So, basically a show about the fat hobbit making trips to the store?


----------



## trappedslider (Nov 14, 2017)

Morrus said:


> There's more than one writer in the world!




*insert joke about BBC's use of three writers and a very limited number of actors*


----------



## KahlessNestor (Nov 14, 2017)

I'm surprised anything by Tolkein would ever see the light of day after Peter Jackson's Hobbit. Pretty sure Christopher Tolkein said, "Over my dead body." I would really like to see a good Childrin of Hurin, but it's way too Germanic a tale that wouldn't likely go over well with modern American audiences unless they Hollywoodized it. If they did that, I just might have to burn someone's house down. :/

Sent from my SM-G900P using EN World mobile app


----------



## Ralif Redhammer (Nov 14, 2017)

I suppose the question then becomes whether they were able to pry out the Silmarillion rights, are going to be dependent on what in the Lord of the Rings and Return of the King appendices, or are making something up entirely new.
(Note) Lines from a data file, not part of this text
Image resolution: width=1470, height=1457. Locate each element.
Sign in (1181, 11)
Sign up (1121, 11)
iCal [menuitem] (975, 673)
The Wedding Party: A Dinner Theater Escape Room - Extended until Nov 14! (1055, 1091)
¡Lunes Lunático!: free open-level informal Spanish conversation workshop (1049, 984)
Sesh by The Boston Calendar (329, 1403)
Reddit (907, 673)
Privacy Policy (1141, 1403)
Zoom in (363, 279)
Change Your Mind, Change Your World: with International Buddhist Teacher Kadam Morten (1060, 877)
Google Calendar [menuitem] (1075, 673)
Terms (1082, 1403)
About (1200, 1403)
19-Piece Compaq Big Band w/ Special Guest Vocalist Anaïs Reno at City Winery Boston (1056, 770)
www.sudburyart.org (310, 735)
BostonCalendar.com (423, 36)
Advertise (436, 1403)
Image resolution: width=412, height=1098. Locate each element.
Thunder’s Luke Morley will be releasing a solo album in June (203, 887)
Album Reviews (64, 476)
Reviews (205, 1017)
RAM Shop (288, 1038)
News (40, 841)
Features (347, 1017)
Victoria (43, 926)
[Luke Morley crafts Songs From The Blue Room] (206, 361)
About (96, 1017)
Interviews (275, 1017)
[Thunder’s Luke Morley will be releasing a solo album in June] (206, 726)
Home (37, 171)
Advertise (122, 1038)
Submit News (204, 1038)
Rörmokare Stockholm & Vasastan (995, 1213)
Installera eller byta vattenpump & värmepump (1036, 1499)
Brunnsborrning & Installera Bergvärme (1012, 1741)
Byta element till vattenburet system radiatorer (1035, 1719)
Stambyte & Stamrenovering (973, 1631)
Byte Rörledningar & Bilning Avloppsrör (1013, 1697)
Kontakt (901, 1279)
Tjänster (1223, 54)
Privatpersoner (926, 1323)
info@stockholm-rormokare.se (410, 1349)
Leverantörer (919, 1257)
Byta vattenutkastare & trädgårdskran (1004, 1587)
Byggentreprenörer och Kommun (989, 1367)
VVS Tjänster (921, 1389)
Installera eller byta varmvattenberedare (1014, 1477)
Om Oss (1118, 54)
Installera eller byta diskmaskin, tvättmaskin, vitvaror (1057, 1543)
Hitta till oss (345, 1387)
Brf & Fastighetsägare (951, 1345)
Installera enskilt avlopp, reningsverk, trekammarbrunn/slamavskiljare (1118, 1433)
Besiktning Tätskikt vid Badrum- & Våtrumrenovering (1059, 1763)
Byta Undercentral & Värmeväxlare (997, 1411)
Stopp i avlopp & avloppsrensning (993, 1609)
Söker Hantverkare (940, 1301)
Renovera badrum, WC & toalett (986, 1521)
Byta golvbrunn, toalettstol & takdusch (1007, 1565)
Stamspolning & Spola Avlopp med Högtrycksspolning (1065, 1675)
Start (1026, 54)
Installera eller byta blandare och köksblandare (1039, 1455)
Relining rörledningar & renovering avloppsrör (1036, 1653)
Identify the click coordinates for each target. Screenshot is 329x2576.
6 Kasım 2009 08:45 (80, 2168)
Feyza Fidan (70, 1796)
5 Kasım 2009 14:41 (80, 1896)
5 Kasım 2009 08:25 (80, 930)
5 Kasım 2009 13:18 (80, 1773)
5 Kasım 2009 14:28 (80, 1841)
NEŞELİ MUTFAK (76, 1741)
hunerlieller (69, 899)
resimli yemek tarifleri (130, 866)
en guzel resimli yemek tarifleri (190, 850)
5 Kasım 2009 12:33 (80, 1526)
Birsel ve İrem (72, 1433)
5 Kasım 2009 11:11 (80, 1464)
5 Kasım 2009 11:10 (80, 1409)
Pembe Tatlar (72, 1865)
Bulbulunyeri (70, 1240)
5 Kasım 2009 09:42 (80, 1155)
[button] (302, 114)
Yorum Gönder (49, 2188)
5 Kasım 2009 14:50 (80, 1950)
I hope for the first, suspect the second, and dread the third.


“Preceding” could include a whole lot of stuff, if they have the rights to the Silmarillion (which I still think seems unlikely).





trappedslider said:


> well we got some info about it :
> 
> 
> 
> https://www.yahoo.com/entertainment/lord-rings-series-moving-forward-180729545.html


----------



## CapnZapp (Nov 14, 2017)

No Silmarillion.

Sent from my C6603 using EN World mobile app


----------



## Ryujin (Nov 16, 2017)

This article from Nerdist lays out a bit of the background on why this is happening now.

https://nerdist.com/lord-of-the-rings-tv-show-franchise-star-wars/


----------



## CapnZapp (Nov 18, 2017)

Ryujin said:


> This article from Nerdist lays out a bit of the background on why this is happening now.
> 
> https://nerdist.com/lord-of-the-rings-tv-show-franchise-star-wars/



For those sensitive to being sent off-site, let me summarize, so we can keep discussion here on the forums: 

Christopher Tolkien is going into retirement; others want money.



Sent from my C6603 using EN World mobile app


----------



## Morrus (Nov 18, 2017)

trappedslider said:


> *insert joke about BBC's use of three writers and a very limited number of actors*




Sounds like Hollywood. I keep seeing the same people in different films.


----------



## trappedslider (Nov 18, 2017)

if you didn't find the joke funny, no need to post that you didn't find it funny.


----------



## Morrus (Nov 18, 2017)

trappedslider said:


> if you didn't find the joke funny, no need to post that you didn't find it funny.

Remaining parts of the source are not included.